Самолёт из Ленинграда приземлился точно по расписанию. Сима взяла такси и поехала в сторону Люстдорфской дороги. Когда она подошла к наглухо закрытым воротам еврейского кладбище, пошёл снег. Он кружился в декабрьской дымке серого дня в медленном танце, ложился на землю на обмякшую траву и таял, превращаясь в грязные ручейки, стекающие в большую лужу. Сима постучала в массивные деревянные ворота, ответившие ей глухим стоном, подергала ржавый амбарный замок на двери.
— И даже не питайтесь, — раздался у неё спиной хрипловатый голос, растягивающий с непонятным наслаждением, как говорят только в Одессе, все гласные, встречающие на пути. — Они уже давно решили, что тут нам нечего делать. Повесили эту штюку, и теперь будут делать здесь парк.
Сима обернулась: маленький человечек, непонятного возраста, в потрепанном плаще и коричневых ботинках с галошами, переминался с ноги на ногу, вытирая одной рукой с лица капли талого снега, падающие с обвислых полей его шляпы, а другой прижимая к груди скрипку со смычком.
— Парк, — переспросила Сима. — На кладбище? Какой парк?
— Ви не поверите, — пожал плечами человечек, — артиллерийский. Так решили в горсовете, там сидят серьёзные люди. И знаете, я их даже понимаю: зачем им еврейские могилы, все эти Щлёмы, Мордехаи, Сары, Нехамы, Эсфири, врачи и дантисты, часовщики и ювелиры... ведь мы даже цветы на могилы не приносим, а они разровняют всё большим бульдозером, насадят розочек и будет им модно и красиво. Потом напишут в «Вечерней Одессе» крюпными буквами, пригласят духовой оркестр, они это любят — бум-бум-бум, солидно и далеко слышно. И поставят галочку в отчёте.

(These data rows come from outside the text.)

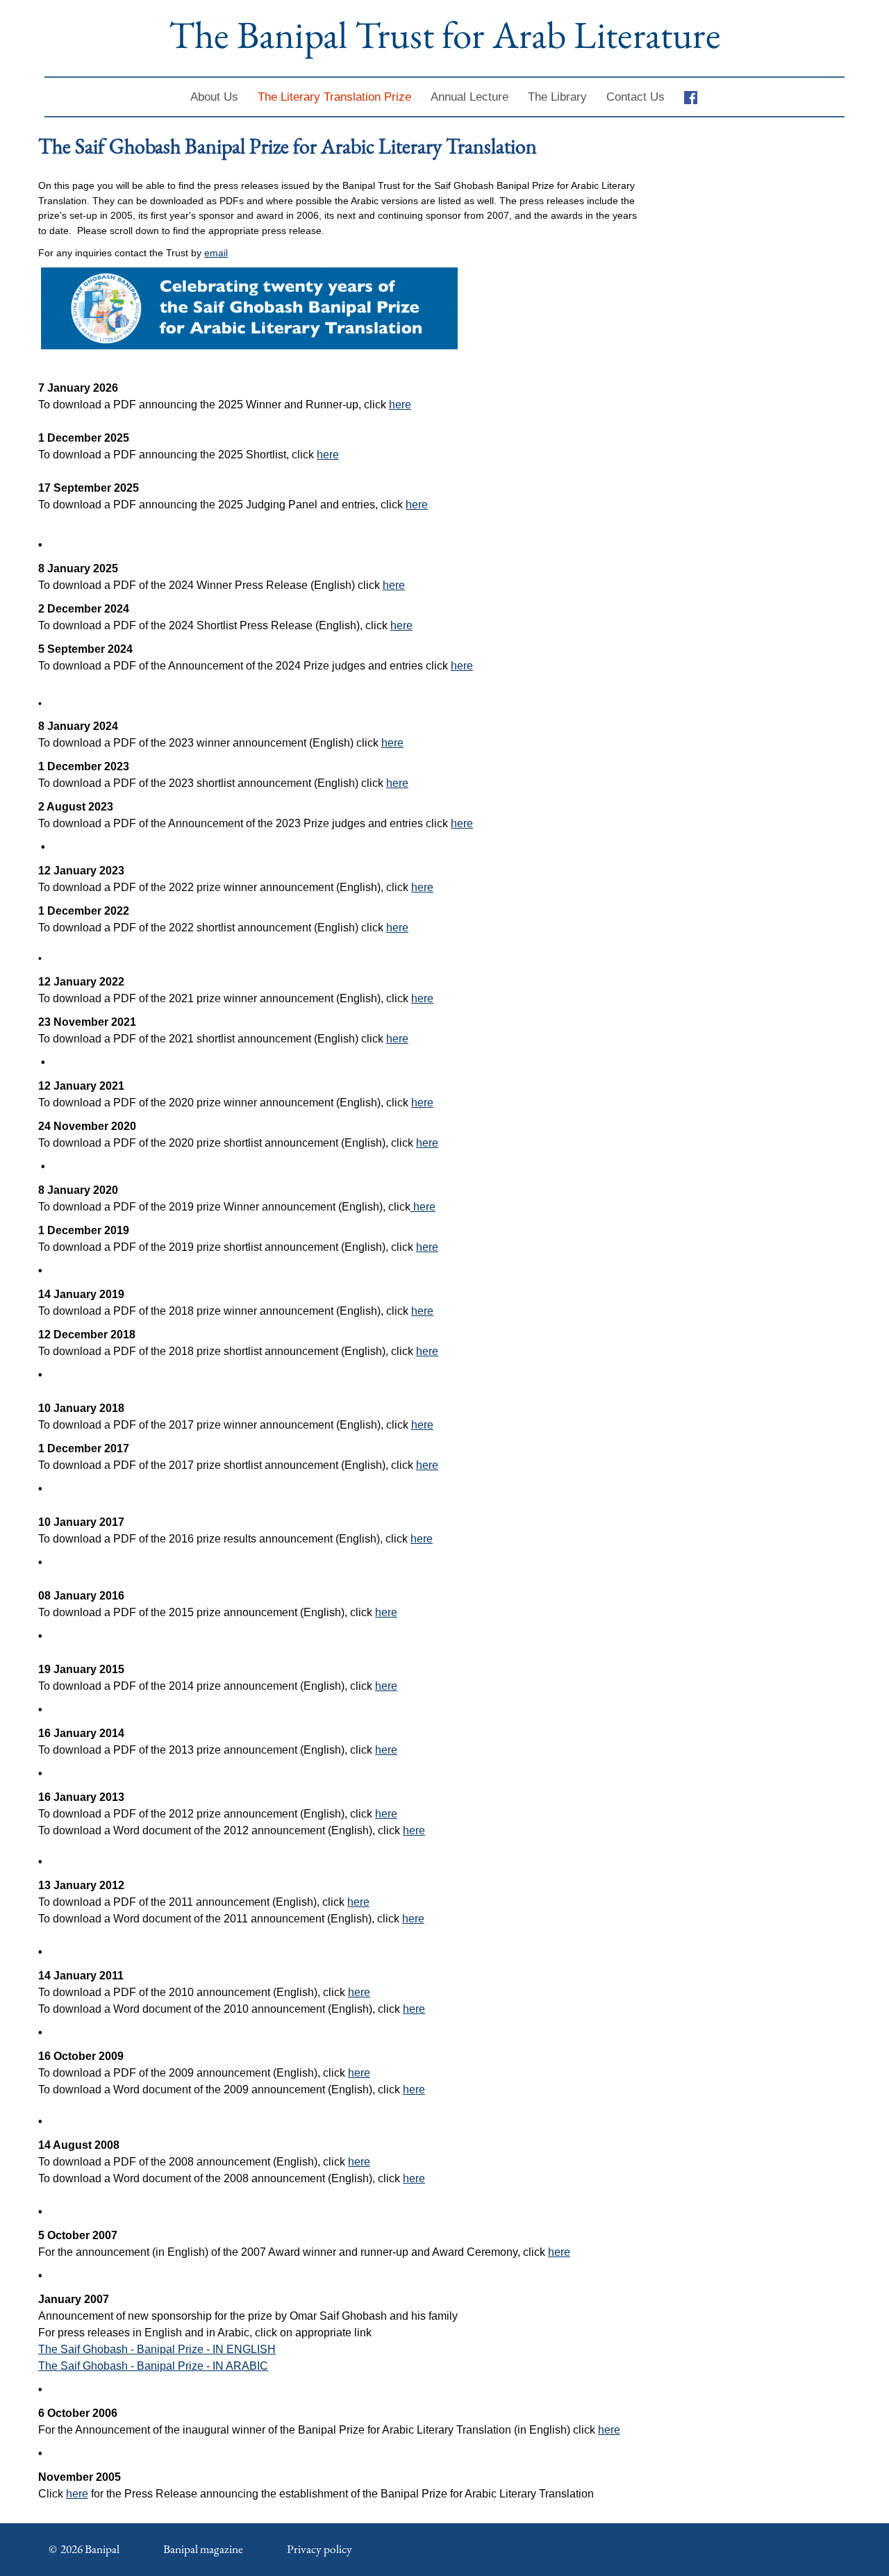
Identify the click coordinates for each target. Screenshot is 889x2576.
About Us (214, 96)
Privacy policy (319, 2549)
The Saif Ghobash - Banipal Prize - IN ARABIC (153, 2366)
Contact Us (635, 96)
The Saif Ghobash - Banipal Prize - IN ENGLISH (157, 2349)
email (216, 252)
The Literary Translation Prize (334, 96)
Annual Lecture (469, 96)
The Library (557, 96)
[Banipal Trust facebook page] (696, 97)
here (400, 404)
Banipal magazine (203, 2549)
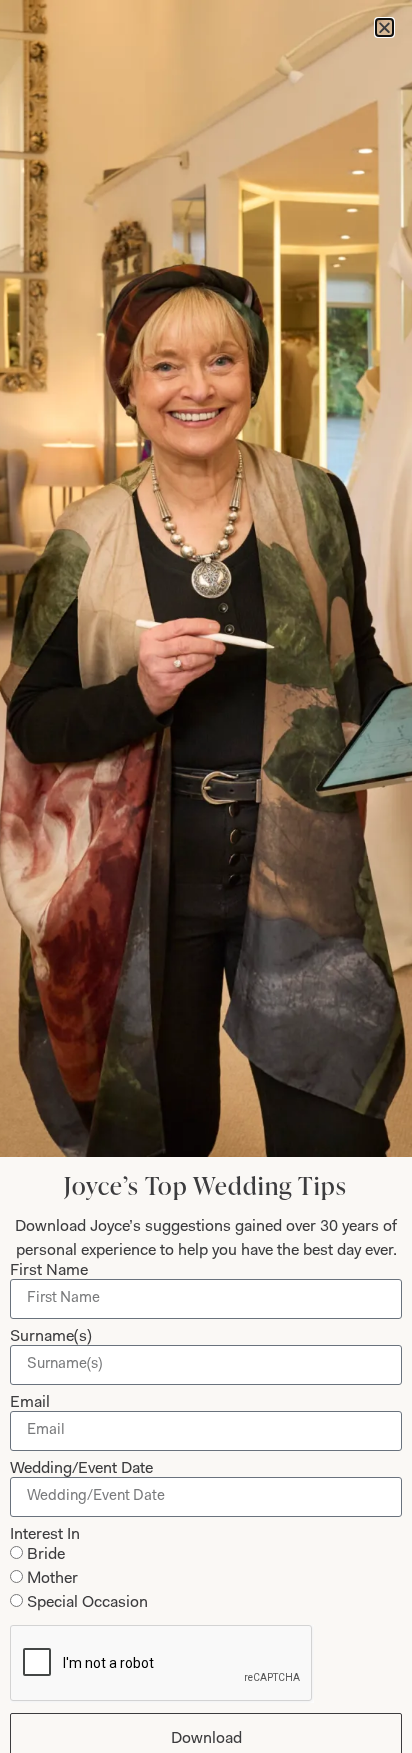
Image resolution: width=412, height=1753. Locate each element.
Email (30, 1403)
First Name (49, 1271)
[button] (384, 27)
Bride (46, 1555)
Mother (52, 1579)
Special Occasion (87, 1603)
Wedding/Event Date (81, 1469)
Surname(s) (51, 1337)
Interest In (45, 1535)
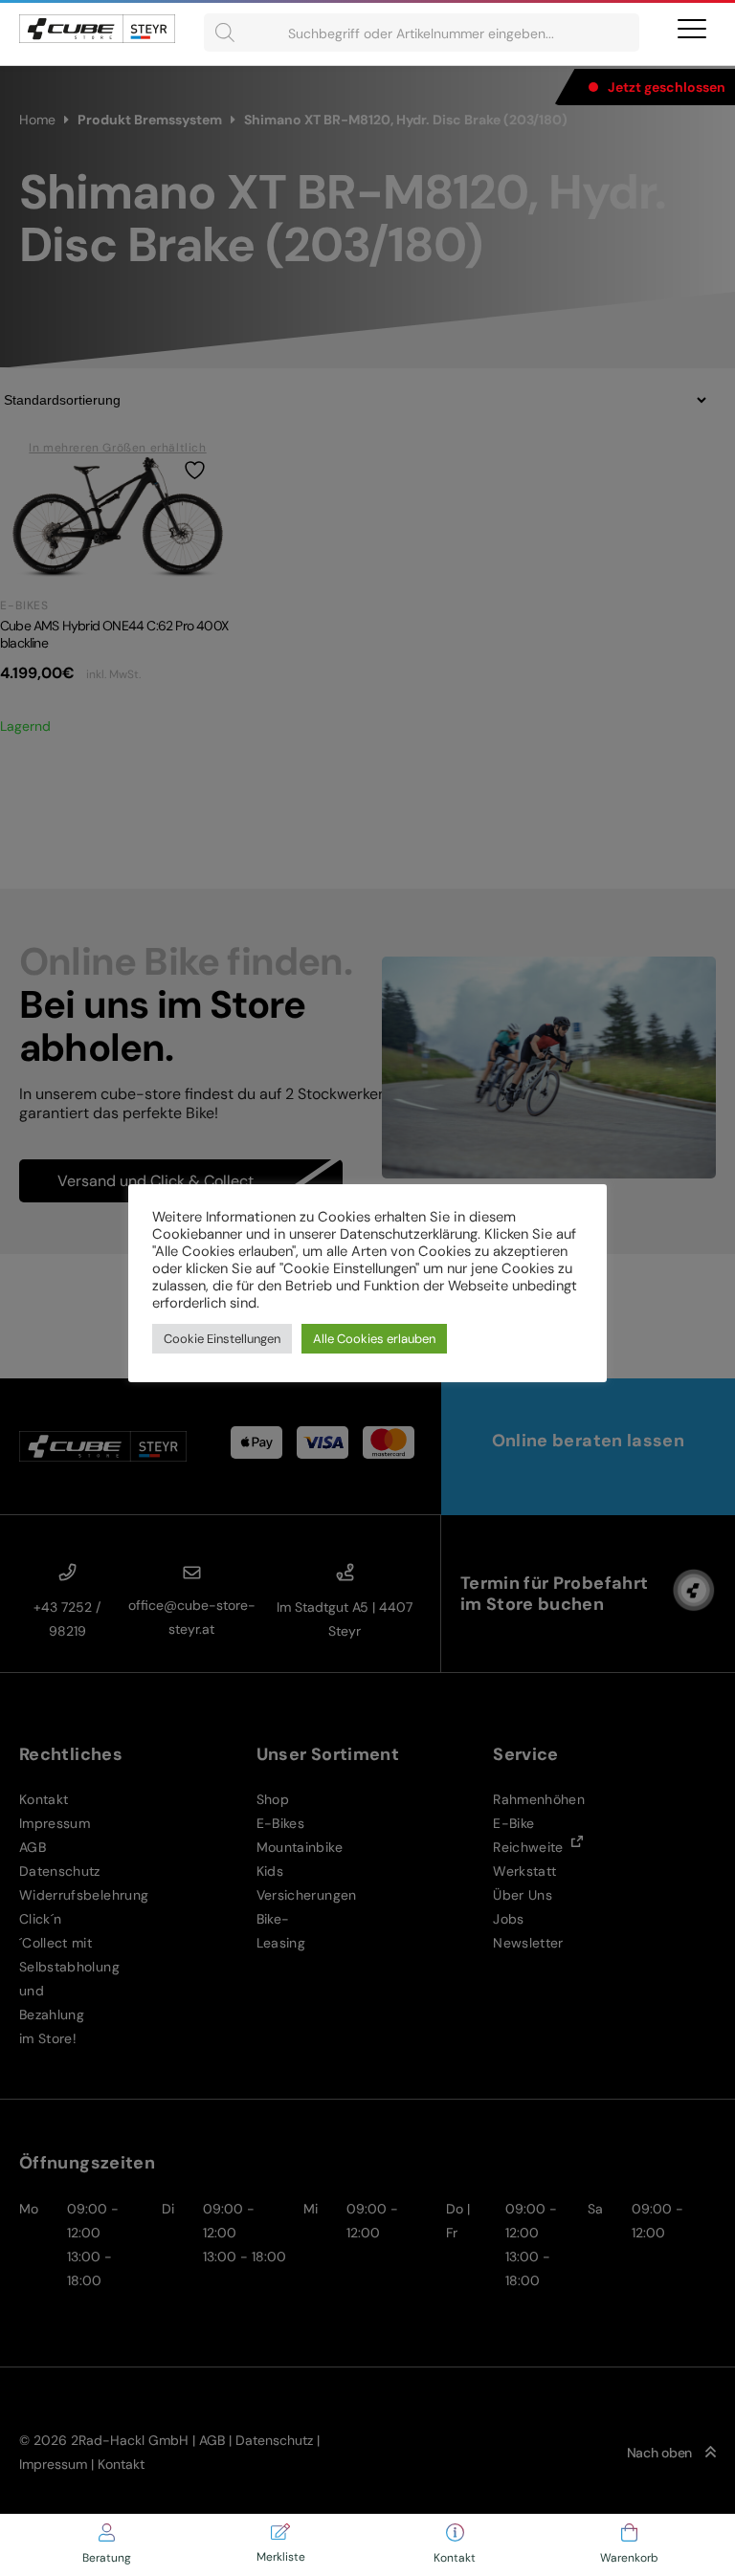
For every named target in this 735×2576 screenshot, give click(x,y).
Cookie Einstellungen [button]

Я не люблю духовые оркестры, там нет скрипки, а скрипка — это душа любой мелодии.
— Так не бывает, — не поверила Сима. — Просто, не бывает.
— Всё бывает, риба моя, — вздохнул человечек. — А под этими розочками и будут лежать они: моя Фанечка, наши дети и внуки. Она не успела эвакуироваться в сорок первом.
— У Вас были внуки? — удивилась Сима, прикинув в уме, сколько лет должно быть незнакомцу.
— Нет, Фанечке было двадцать, мы только поженились перед самой войной, — ответил человечек. — Но ведь они могли бы быть, если бы её не убили. Мальчики, девочки... Я бы водил их в зоопарк и на Ланжерон купаться, учил кататься на велосипеде и играть на скрипочке. А Ви к кому пришли?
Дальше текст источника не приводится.